What Is Regulatory Intelligence?
Regulatory Intelligence is the UAE's plan, announced on 14 April 2025 by the UAE Cabinet General Secretariat, to use AI to help draft and revise laws, described by the government as a global first. Officials project up to 70% faster legislative cycles, with humans retaining final approval authority. It is an ANNOUNCED PLAN, not an enacted process.
The announcement drew worldwide headlines, many of them overcooked. So what was actually announced? A new Cabinet-level Regulatory Intelligence Office will oversee an ecosystem in which AI systems analyze existing legislation, court judgments and government data, then propose drafts and amendments for human lawmakers to review and approve.

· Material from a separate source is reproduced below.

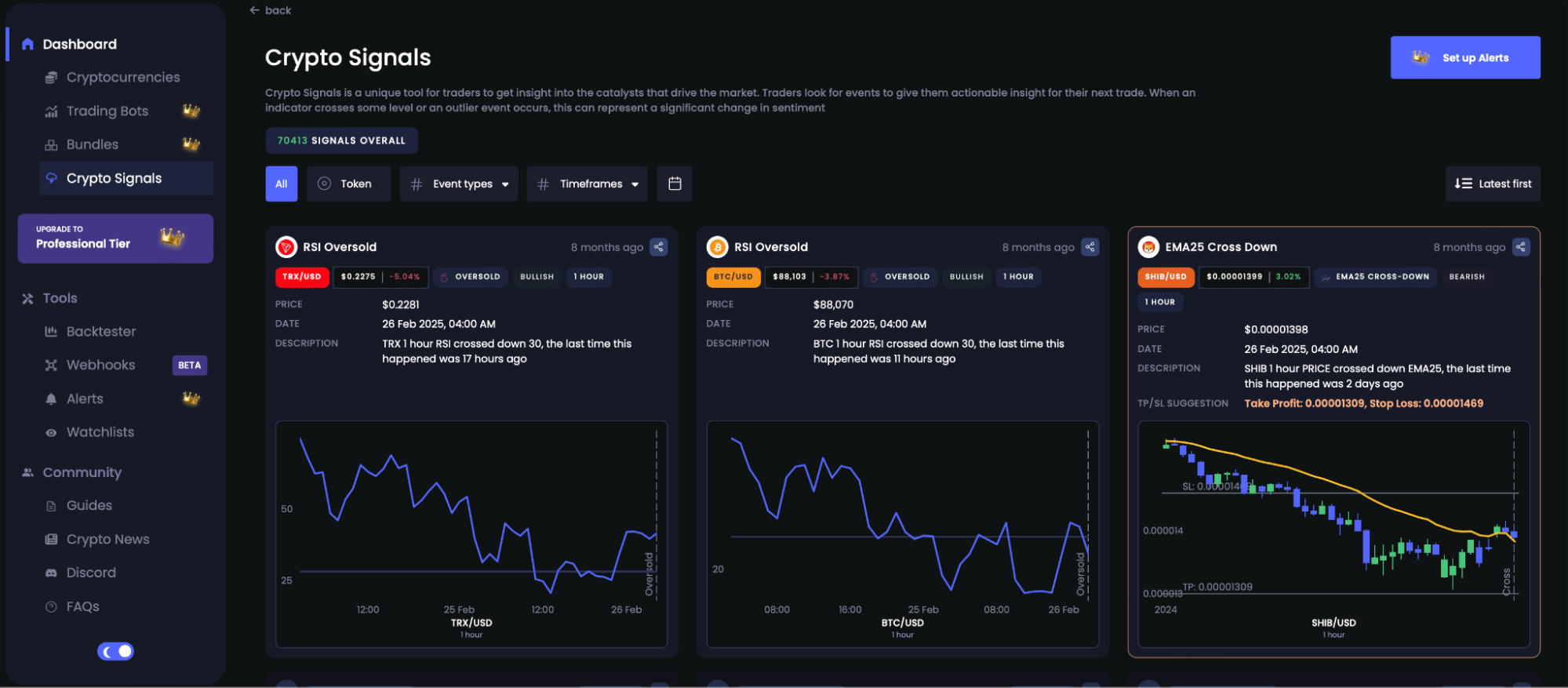The image size is (1568, 688).
Task: Click the Bitcoin coin icon
Action: (x=717, y=247)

Three caveats keep the claim honest. First, the 70% figure is an official projection of what the system could achieve, not a measured result; we attribute it because no independent verification exists yet. Second, the initiative had not been reported as fully deployed at the time of writing (June 2026), so its practical impact remains untested. Third, approval authority stays with humans, meaning the constitutional process of lawmaking doesn't change; what changes is the drafting workshop behind it.
Is this connected to the Strategy 2031? Directly. Objective eight calls for strong governance and effective regulation, and Regulatory Intelligence is the most ambitious expression of that objective so far. A government that builds AI into its own legislative plumbing is signaling that the strategy applies to the state itself, not just to the private sector it hopes to attract.
For businesses, the near-term takeaway is modest: watch for faster regulatory revision cycles in the UAE over the coming years, and don't assume today's rulebook is static.
What Should Businesses Take From the Strategy?
The practical message for businesses is to separate what binds you from what signals direction. As of mid-2026, the UAE has no single comprehensive federal AI statute equivalent to the EU AI Act, per Latham & Watkins and Bird & Bird's regulatory tracker. Instead, a layered framework of laws, guidance and plans applies.
Think of it like an architect's masterplan versus a building code. The Strategy 2031 is the masterplan: it tells you what skyline the client wants by 2031. The PDPL and free-zone data rules are the building code: they tell you what you must actually do, inspected and enforceable. Confusing the two leads either to over-engineering or to failed inspections.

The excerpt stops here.